2008 Global Recession: Where Did It Come From?

     In December 2007, the global economy took a steady decline into the following year, culminating in September 2008 in what has become known as the largest economic recession in recent history. Over the past 4 years, the impact of this worldwide downturn has become ubiquitous, raising unemployment, foreclosure and bankruptcy rates on a pandemic scale and lowering the average consumer's purchasing power as well as property values. So with these far-reaching consequences, one must naturally inquire as to how such a financial catastrophe came about; unfortunately, a crisis of such a magnitude has no simple origin. Despite this, the cause of the 2008 recession may trace back to several key factors present at its inception.

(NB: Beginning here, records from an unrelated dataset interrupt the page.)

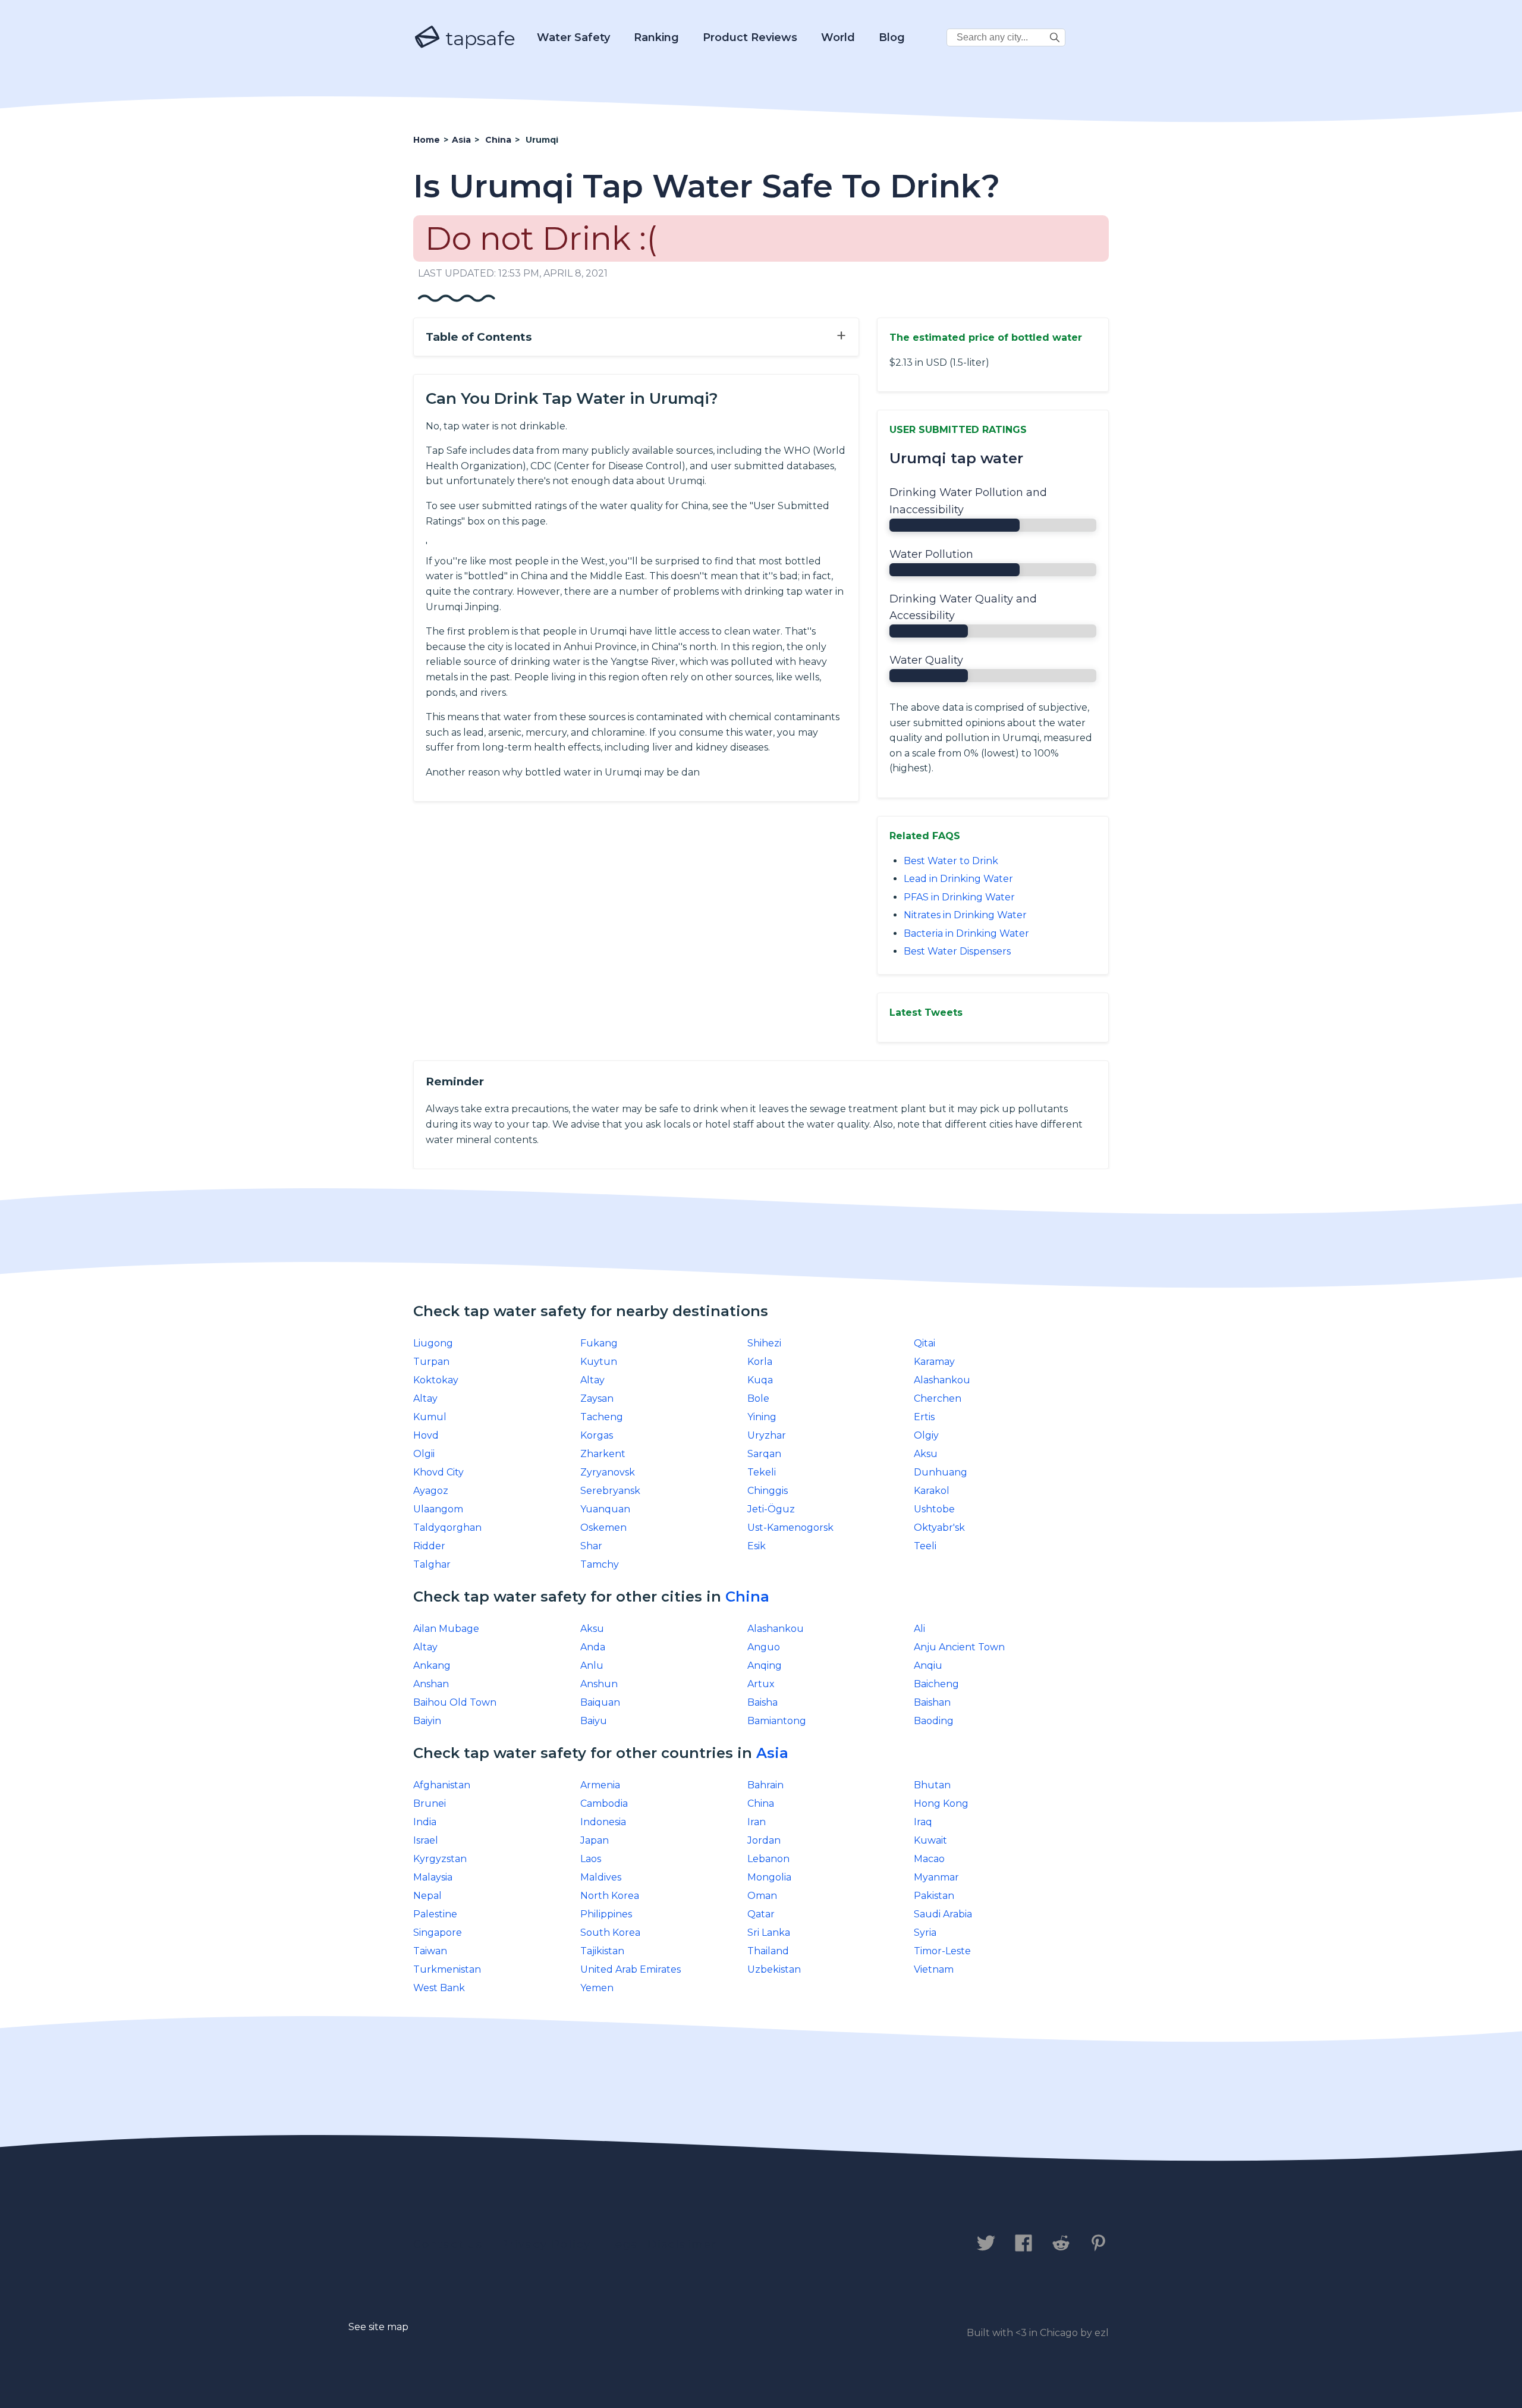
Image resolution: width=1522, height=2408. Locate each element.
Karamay (934, 1361)
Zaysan (597, 1398)
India (424, 1822)
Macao (929, 1858)
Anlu (591, 1665)
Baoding (934, 1720)
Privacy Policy (545, 2244)
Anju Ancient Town (959, 1647)
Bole (758, 1398)
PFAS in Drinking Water (959, 897)
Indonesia (603, 1822)
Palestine (435, 1914)
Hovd (426, 1435)
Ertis (924, 1417)
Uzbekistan (774, 1969)
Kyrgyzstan (440, 1858)
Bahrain (765, 1785)
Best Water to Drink (951, 860)
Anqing (764, 1665)
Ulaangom (438, 1509)
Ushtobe (934, 1509)
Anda (592, 1647)
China (747, 1596)
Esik (756, 1546)
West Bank (439, 1987)
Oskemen (603, 1527)
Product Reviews (750, 37)
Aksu (926, 1453)
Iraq (923, 1822)
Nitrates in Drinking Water (965, 915)
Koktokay (435, 1380)
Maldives (600, 1877)
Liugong (433, 1343)
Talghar (432, 1564)
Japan (594, 1840)
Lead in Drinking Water (958, 878)
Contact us (448, 2244)
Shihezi (764, 1343)
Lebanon (768, 1858)
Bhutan (932, 1785)
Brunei (429, 1803)
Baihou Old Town (454, 1702)
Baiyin (427, 1720)
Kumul (429, 1417)
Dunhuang (940, 1472)
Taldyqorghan (447, 1527)
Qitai (924, 1343)
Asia (772, 1753)
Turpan (431, 1361)
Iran (756, 1822)
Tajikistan (602, 1951)
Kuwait (930, 1840)
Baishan (932, 1702)
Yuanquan (605, 1509)
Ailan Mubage (446, 1628)
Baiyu (593, 1720)
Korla (759, 1361)
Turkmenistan (447, 1969)
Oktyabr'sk (939, 1527)
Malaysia (432, 1877)
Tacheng (601, 1417)
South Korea (610, 1932)
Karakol (931, 1490)
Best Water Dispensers (957, 951)
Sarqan (764, 1453)
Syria (925, 1932)
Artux (761, 1684)
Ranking (656, 37)
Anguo (763, 1647)
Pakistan (934, 1895)
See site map (378, 2326)
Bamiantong (776, 1720)
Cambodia (604, 1803)
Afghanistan (441, 1785)
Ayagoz (430, 1490)
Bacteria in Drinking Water (966, 933)
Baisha (762, 1702)
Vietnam (934, 1969)
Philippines (606, 1914)
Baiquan (600, 1702)
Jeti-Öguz (771, 1509)
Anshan (431, 1684)
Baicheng (936, 1684)
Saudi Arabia (943, 1914)
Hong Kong (941, 1803)
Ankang (432, 1665)
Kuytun (598, 1361)
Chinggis (767, 1490)
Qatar (761, 1914)
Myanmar (936, 1877)
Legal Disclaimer (662, 2244)
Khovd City (438, 1472)
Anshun (599, 1684)
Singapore (437, 1932)
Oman (762, 1895)
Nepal (427, 1895)
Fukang (599, 1343)
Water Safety (573, 37)
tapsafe (478, 38)
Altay (592, 1380)
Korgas (596, 1435)
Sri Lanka (768, 1932)
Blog (892, 37)
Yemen (597, 1987)
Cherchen (937, 1398)
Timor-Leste (942, 1951)
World (838, 37)
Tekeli (761, 1472)
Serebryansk (610, 1490)
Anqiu (928, 1665)
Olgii (424, 1453)
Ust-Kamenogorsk (790, 1527)
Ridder (429, 1546)
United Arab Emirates (630, 1969)
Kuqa (760, 1380)
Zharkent (602, 1453)
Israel (425, 1840)
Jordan (764, 1840)
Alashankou (942, 1380)
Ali (919, 1628)
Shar (591, 1546)
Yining (761, 1417)
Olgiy (926, 1435)
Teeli (925, 1546)
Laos (590, 1858)
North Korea (609, 1895)
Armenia (600, 1785)
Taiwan (430, 1951)
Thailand (768, 1951)
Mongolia (769, 1877)
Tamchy (599, 1564)
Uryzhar (766, 1435)
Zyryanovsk (607, 1472)
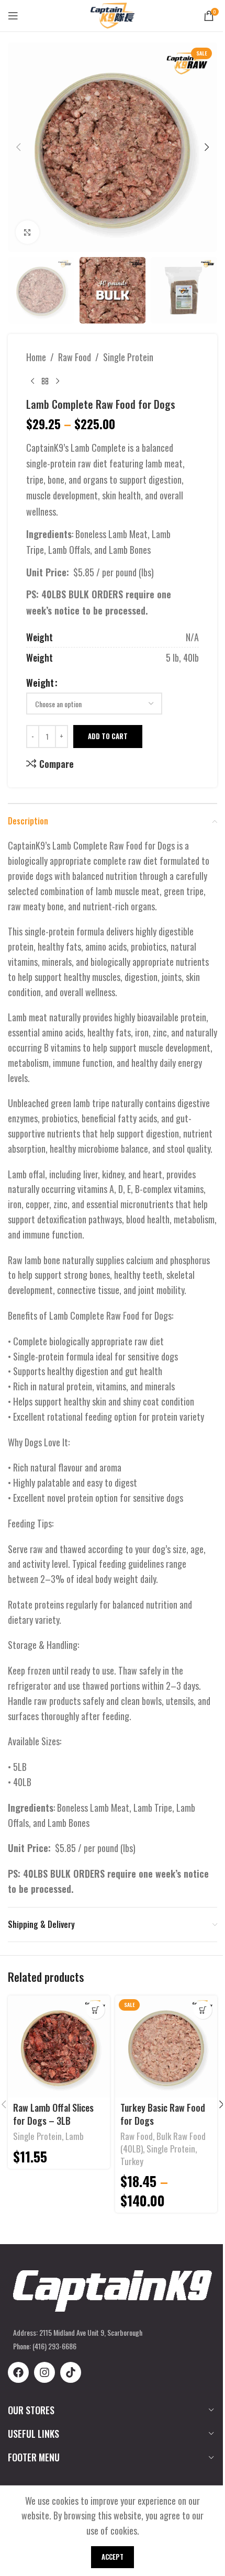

    The first of these factors is the low interest rates which affected a variety of global markets, especially the housing industry. As a counter to the economic decline of 2000/2001, the U.S Federal Reserve eased credit availability to debtors, pushing spenders further into debt whilst improving purchasing power; the end result of this was a bubble in the housing market of the late 2000s, driving house prices to unprecedented levels.
    The result of this economic bubble was an unanticipated market for credit default swap markets, meant as an alleviation tactic against growing debt levels. However, the nature of such a market requires that the housing market continues to rise: this is where debt-related issues began to truly expand. The artificiality of the consequent boom in housing prices led to a liquidation of debtor's investments. As a result, the housing bubble burst in 2008, plunging housing prices to devastatingly low levels; thus, the housing market fell into crisis and the global recession was born.
    As one may observe, the global recession of 2008 came about not as the result of any particular cause, but as the product of a combination of multiple economic factors. It is the intricacy of such a far-reaching issue which places so much significance on the maintenance of economic stability and reliability, so as to prevent a domino effect from wreaking potential havoc on the global market.